:: Instrução A ::
Redigite, sem qualquer alteração, o trecho do texto sobre Angel Vianna que vai de "Angel teve formação" até "e o cimento.".
:: Instrução B ::
De acordo com o texto sobre Angel Vianna, de que modo ela desenvolveu a percepção tátil e o gesto de tocar? Responda em uma a três frases.
:: Instrução C ::
Dê continuidade ao texto sobre a trajetória de Angel Vianna a partir do ponto em que ele termina.

:: Texto extraído ::
━━━━━━━━━━━━━━━━

A incessante trajetória de uma artista apaixonada pelo movimento
por Joana Ribeiro da Silva Tavares
Angel Vianna é descendente de libaneses cristãos. Curiosa e observadora, sempre sentiu a necessidade de se movimentar. De Minas Gerais ao Rio de Janeiro, onde edificou sua escola-casa, percorreu uma trajetória rara para as mulheres de sua época. À revelia dos casamentos arranjados entre primos, tradição entre os Abras, Angel escolheu como marido o amigo e colega de balé Klauss Vianna – com quem desenvolveu suas pesquisas sobre corpo e movimento.
Angel teve formação em balé clássico nos anos 1940, na escola do mestre Carlos Leite, em Belo Horizonte, estreando no Ballet de Minas Gerais. Fascinada pelas artes, estudou piano com Francisco Masferrer e desenho e escultura na Escola de Belas Artes, com Guignard e Franz Weissmann. Nesse ambiente, descobriu-se escultora e desenvolveu a percepção tátil e o gesto de tocar – das teclas do piano aos diferentes materiais, como a argila e o cimento.

━━━━━━━━━━━━━━━━

:: Material de origem ::
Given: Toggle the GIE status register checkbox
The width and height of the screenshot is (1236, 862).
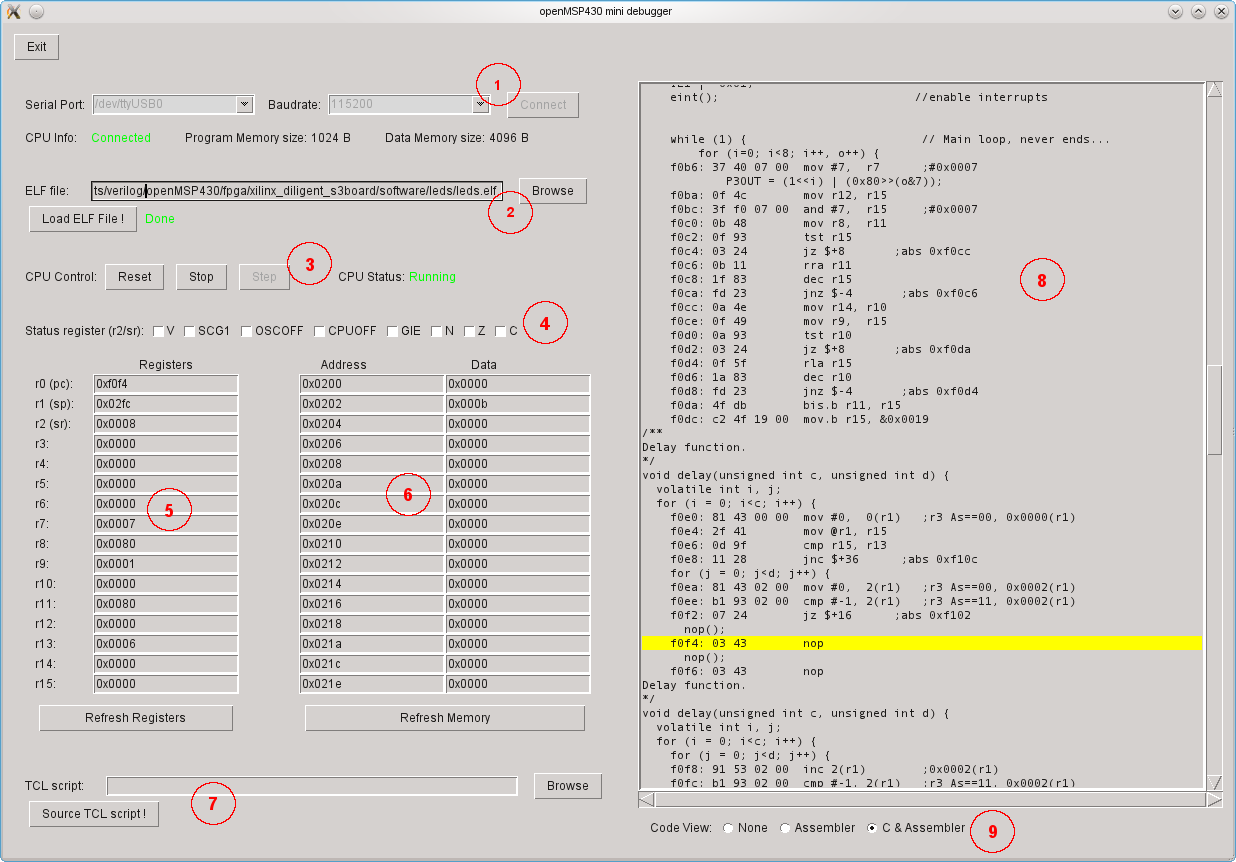Looking at the screenshot, I should (x=392, y=331).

━━━━━━━━━━━━━━━━

:: Resposta escrita A ::
Angel teve formação em balé clássico nos anos 1940, na escola do mestre Carlos Leite, em Belo Horizonte, estreando no Ballet de Minas Gerais. Fascinada pelas artes, estudou piano com Francisco Masferrer e desenho e escultura na Escola de Belas Artes, com Guignard e Franz Weissmann. Nesse ambiente, descobriu-se escultora e desenvolveu a percepção tátil e o gesto de tocar – das teclas do piano aos diferentes materiais, como a argila e o cimento.

:: Resposta escrita B ::
Ela desenvolveu a percepção tátil e o gesto de tocar ao estudar piano com Francisco Masferrer e desenho e escultura na Escola de Belas Artes, com Guignard e Franz Weissmann, ambiente em que se descobriu escultora. Esse gesto ia das teclas do piano aos diferentes materiais, como a argila e o cimento.

:: Resposta escrita C ::
Nos anos 1950, Angel integrou um grupo de artistas e intelectuais que ficou conhecido como Geração Complemento, colaborou para o teatro de vanguarda, experimentou o hata-ioga e, estudando anatomia, levou para a dança o conhecimento científico do corpo. Ainda em Belo Horizonte, participou da criação da Escola Klauss Vianna, em atividade entre 1959 e 1963, e assumiu diversas funções na companhia de balé homônima – deu aulas, dançou, coreografou, executou tarefas administrativas e criou figurinos, destacando-se como solista na obra Neblina de Ouro (1959), do marido coreógrafo. O espetáculo estreou no ano seguinte ao do nascimento de Rainer Vianna (1958-1995), único filho do casal.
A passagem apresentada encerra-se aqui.